Interestingly, Japan’s Fisheries Agency sent a letter on the same matter to the Executive Secretary of CCAMLR a week earlier (dated 11 October), which the Secretariat circulated to Commission Members.[2] This letter sought the consent of both CCAMLR and CCSBT for SBT in the CCAMLR area to be managed “primarily” by CCSBT. If data sharing was considered necessary the two conventions could enter into discussion of a cooperative arrangement. The Japanese letter asserted that Japanese tuna longline vessels had been operating for SBT since the 1950s, prior to the establishment of either CCAMLR or CCSBT. Whereas operation was normally north of the Antarctic Convergence, there was “occasional” expansion to the south, depending on sea and fisheries conditions changing year by year. Accordingly, SBT fishing operations may take place in the CCAMLR area, “especially in the northern part of Area 58”. The letter noted that although both SBT and toothfish longlining may occur in this area, the operations are distinct and distinguishable and no authorised Japanese SBT longliner was licensed to longline for toothfish.

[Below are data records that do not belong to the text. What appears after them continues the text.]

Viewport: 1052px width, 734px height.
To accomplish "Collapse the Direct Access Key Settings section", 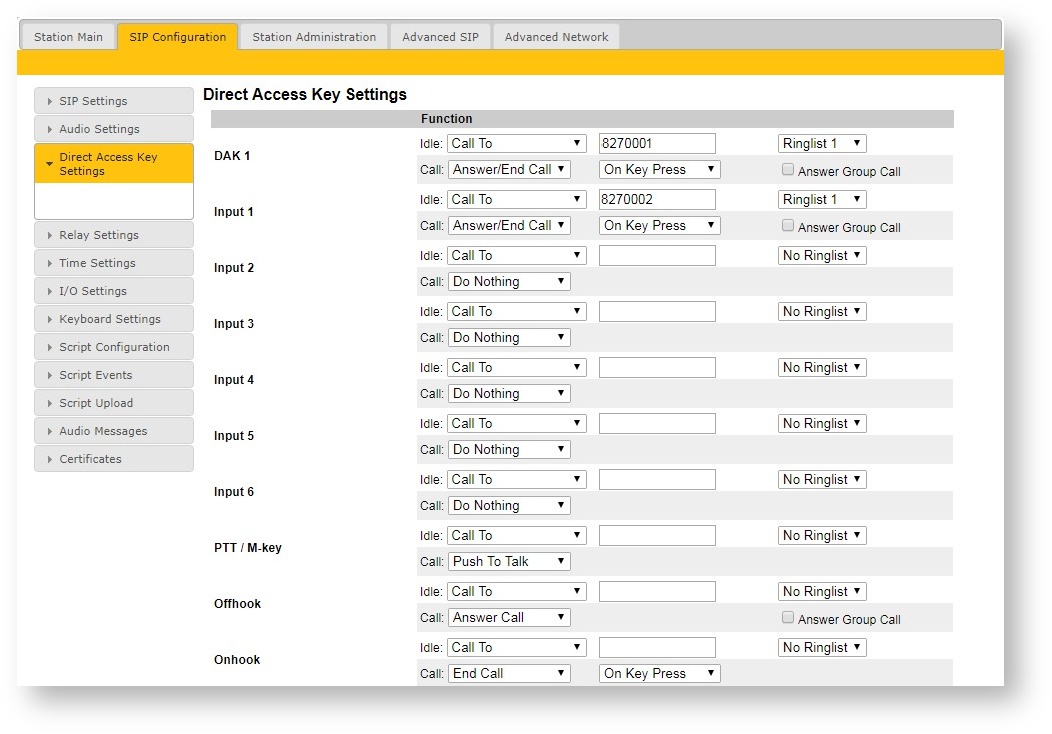I will pos(113,164).
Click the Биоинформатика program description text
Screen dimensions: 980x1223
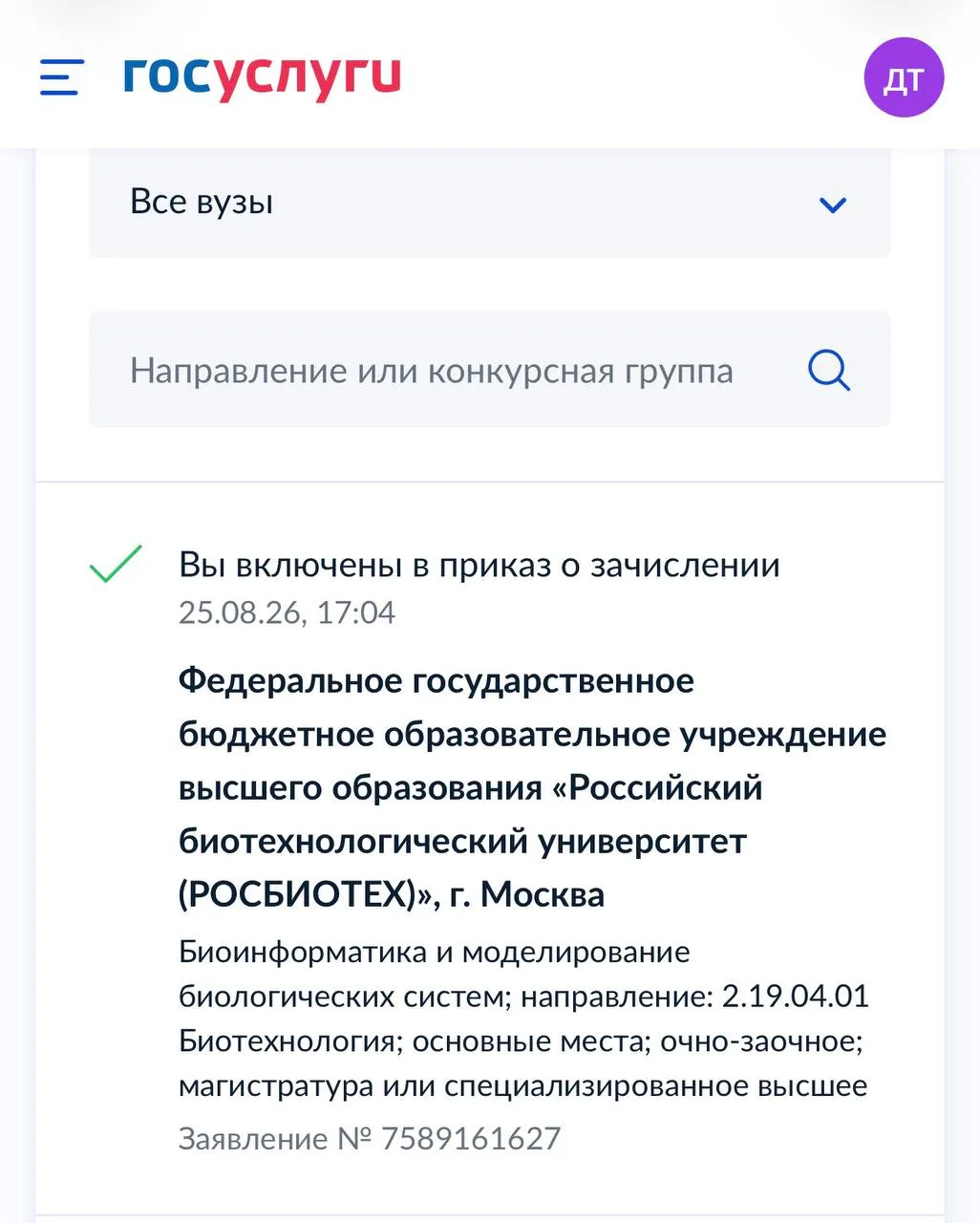[x=523, y=1019]
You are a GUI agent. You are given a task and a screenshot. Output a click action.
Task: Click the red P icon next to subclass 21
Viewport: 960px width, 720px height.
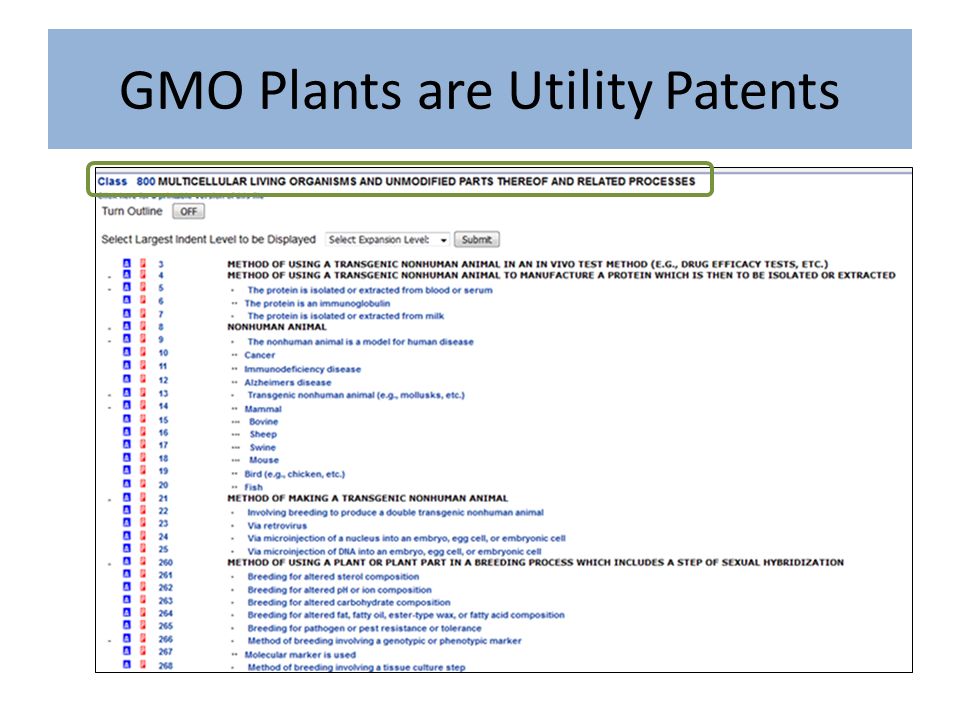pyautogui.click(x=143, y=498)
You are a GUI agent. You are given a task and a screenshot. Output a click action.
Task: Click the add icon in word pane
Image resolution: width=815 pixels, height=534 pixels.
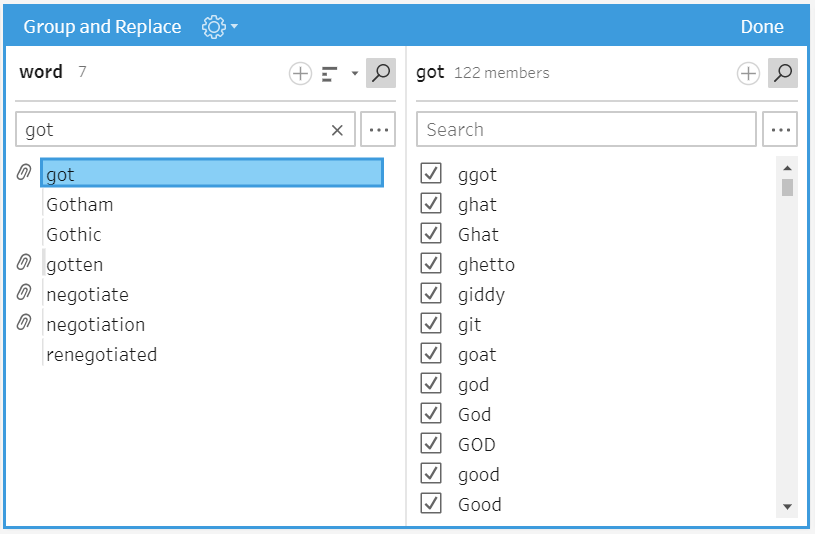pos(300,73)
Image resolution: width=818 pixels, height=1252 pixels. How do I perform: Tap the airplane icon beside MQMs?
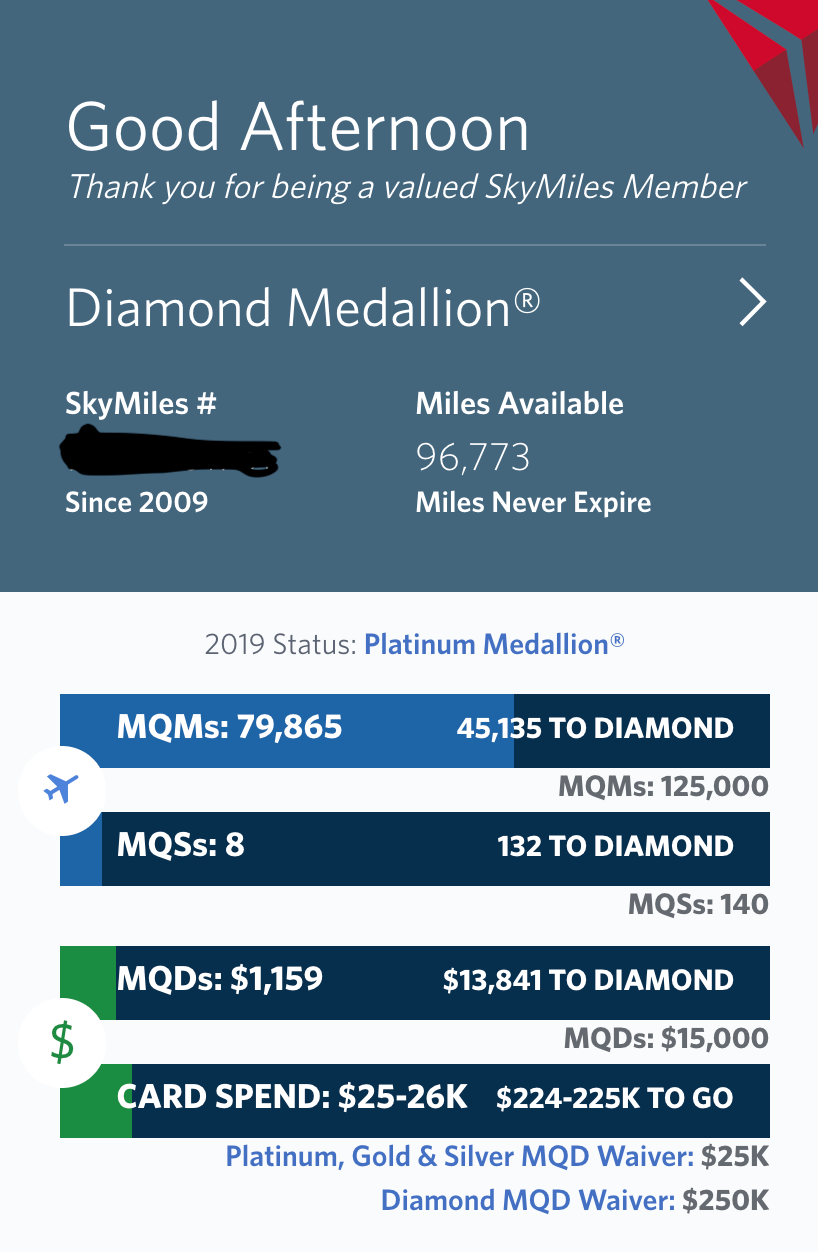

Japan noted CCSBT’s authority to manage SBT throughout its range, and CCAMLR’s authority to manage marine living resources within the CCAMLR area; therefore both conventions could establish management measures for SBT within the CCAMLR area. Like the CCSBT Executive Secretary, Japan referred to supposed parallel situations of duplication of responsibility between CCSBT and other tuna commissions, where CCSBT had been granted primary responsibility for SBT. The letter argued that application of relevant CCAMLR conservation measures to SBT activity in the CCAMLR area may cause “inconsistencies” between obligations under CCSBT and CCAMLR, and that it would be technically difficult to avoid these.

It seems a reasonable (and unsurprising) conclusion, given the dates attached to these various documents, that Japan was the driving force for the argument first at CCSBT and thereafter in relation to CCAMLR that CCSBT have primacy in the management of SBT in the CCAMLR area.

V. Discussion at XXIV CCAMLR

The Commission amended its Provisional Agenda[24] in light of the approach from CCSBT, adding sub-item “(iv) Cooperation with CCSBT” to its Agenda item 15 “Cooperation with international organisations”.[25] In addition to the letters tabled by the CCAMLR Secretariat,[26] a report from the CCAMLR Observer to the 12th CCSBT meeting (Australia), including three paragraphs on the discussion of SBT management in the CCAMLR area consistent with the text of the CCSBT Report and CCSBT Executive Secretary’s letter to the CCAMLR Executive Secretary, were tabled under this agenda item.[27]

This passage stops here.